NOTE: The FSA is a tax-qualified
program based on the guidelines in sections 105,125, and 129 of the Internal
Revenue code.
b. An open season is held each year at the same time as
the Federal Employees Health Benefits Program Open Season (November-December)
during which employees may enroll in an FSA for the following year. An
employees yearly election to participate will not roll over to the next year.
An FSA election is 100 percent voluntary.
c. A health care FSA pays for uncovered or
unreimbursed portions of qualified medical costs. A dependent care FSA allows
you to pay eligible expenses for dependent care with pre-tax dollars. The
limited expense health care FSA is designed for employees enrolled in, or
covered by, a high-deductible health plan with an HSA. Eligible expenses for
Limited Expense Health Care FSAs are limited to dental and vision care expenses
for employees, their spouse, tax dependents, and adult children through the end
of the calendar year in which they turn age 26 that are not covered or
reimbursed by the Federal Employees Health Benefits Program, the Federal
Employees Dental and Vision Insurance Program, or other insurance programs.
d. All employee contributions to FSAs are made from
pre-tax earnings. There are no U.S. government contributions to the FSAFEDS
program.
e. OPM has placed the responsibility for implementing
and managing FSAs with WageWorks, the administrator of the program.

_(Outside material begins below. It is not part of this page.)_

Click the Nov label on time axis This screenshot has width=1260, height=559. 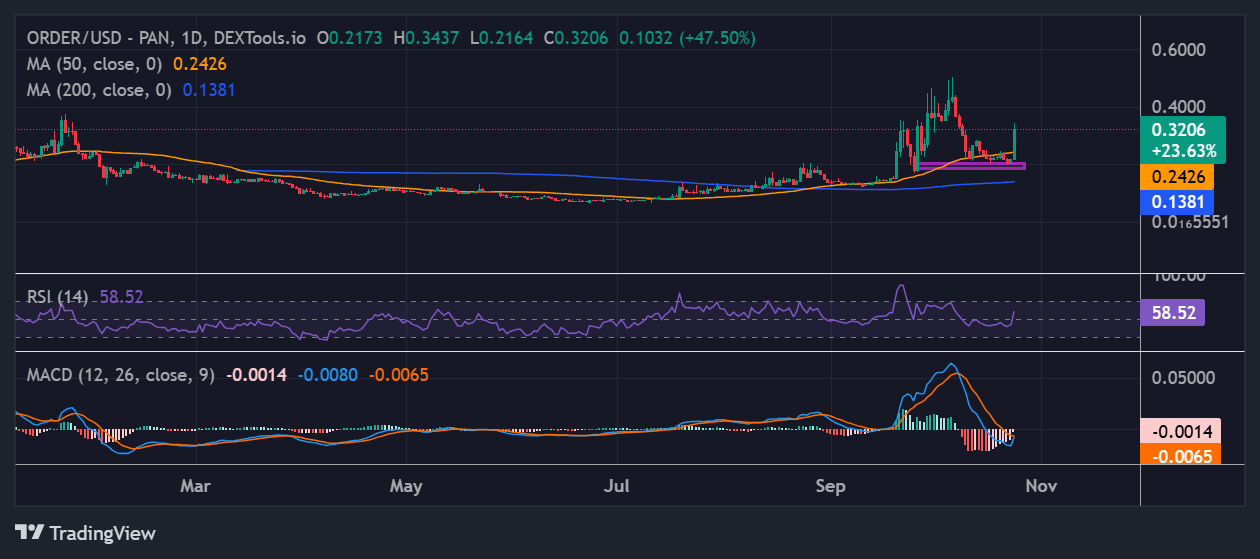1041,486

f. For further information, visit www.FSAFEDS.com or
call 1-877-372-3337.
3 FAM 3619 FEDERAL EMPLOYEE DENTAL AND
VISION INSURANCE PROGRAM (FEDVIP)
(CT:PER-950; 07-09-2019)
(State only)
(Applies to Foreign Service and Civil Service Employees)
a. Dental and vision insurance benefits are available
to eligible employees, annuitants, and their eligible family members.

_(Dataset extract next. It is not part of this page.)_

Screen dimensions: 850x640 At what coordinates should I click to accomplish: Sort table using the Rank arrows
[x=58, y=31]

b. Eligible family members include a spouse, including
legally married same-sex spouse, unmarried dependent children under age 22, to
include legally adopted children, stepchildren and foster children who live
with the employee in a regular parent-child relationship, and recognized
natural children who meet certain dependency requirements. Under certain
circumstances, an employee may also continue coverage for a disabled child 22
years of age or older who is incapable of self-support.

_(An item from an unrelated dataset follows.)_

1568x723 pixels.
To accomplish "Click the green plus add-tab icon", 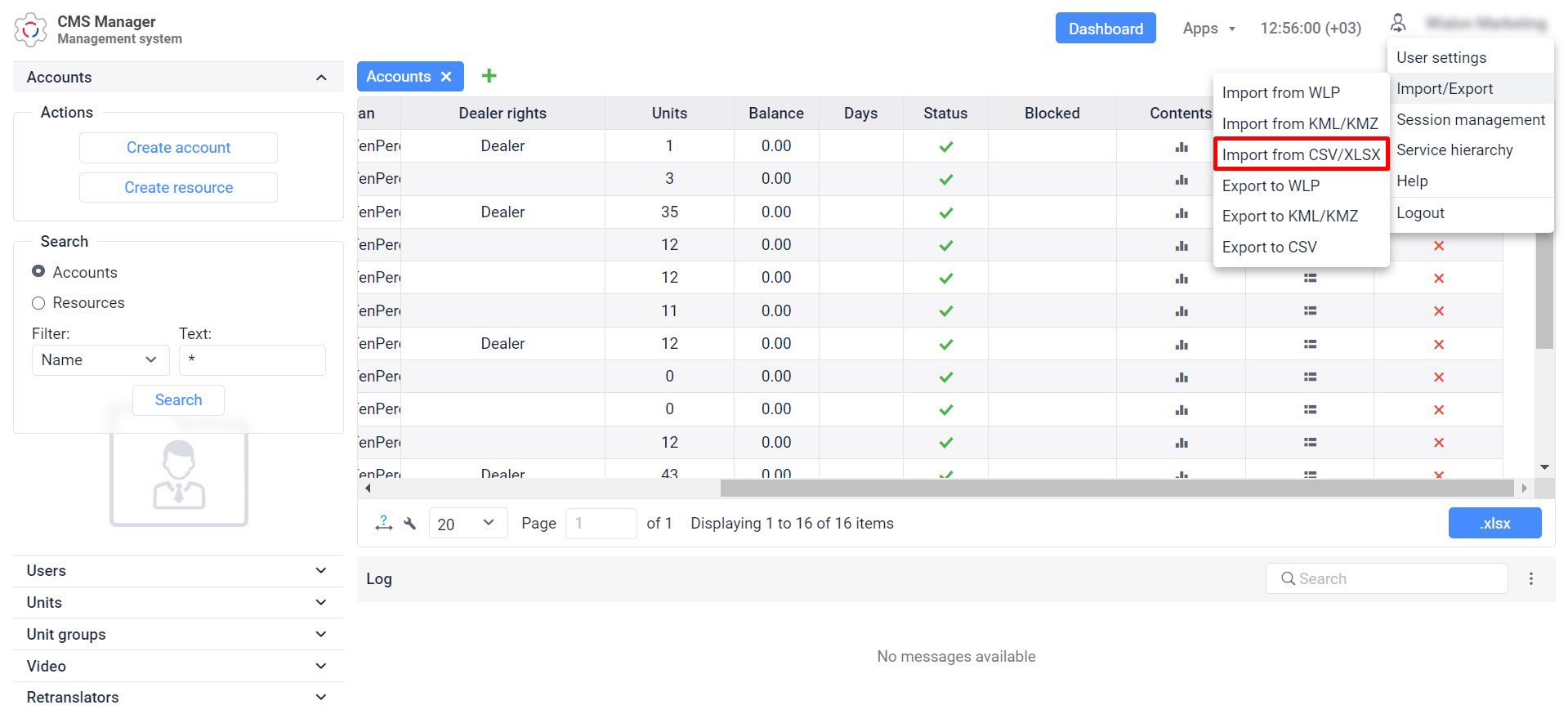I will tap(489, 76).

c. The Federal Employees Dental and Vision Program
(FEDVIP) offers three types of enrollment:
(1) Self Only;
(2) Self and Family; or
(3) Self Plus One.
d. Dental and vision insurance benefits are available
to eligible employees and their eligible family members on an enrollee-pay-all
basis. This program allows dental and vision insurance to be purchased on a
group basis which means competitive premiums and no pre-existing condition
limitations. Premiums for enrolled Federal and Postal employees are withheld
from salary on a pre-tax basis.
e. New and newly eligible employees can enroll within
60 days after they become eligible. Enrollment otherwise takes place during the
annual Federal Benefits Open Season in November and December.
f. In order to enroll in FEDVIP, employees must be
eligible to enroll in the FEHB Program, whether or not they are actually
enrolled, and their positions must not be excluded by law or regulation.
Annuitants do not have to be eligible for or enrolled in the FEHB Program to
enroll in FEDVIP.
g. For enrollment/premium questions regarding dental
and vision insurance, please contact BENEFEDS at 877-888-372-3337. To enroll
in FEDVIP, employees must visit BENEFEDS online.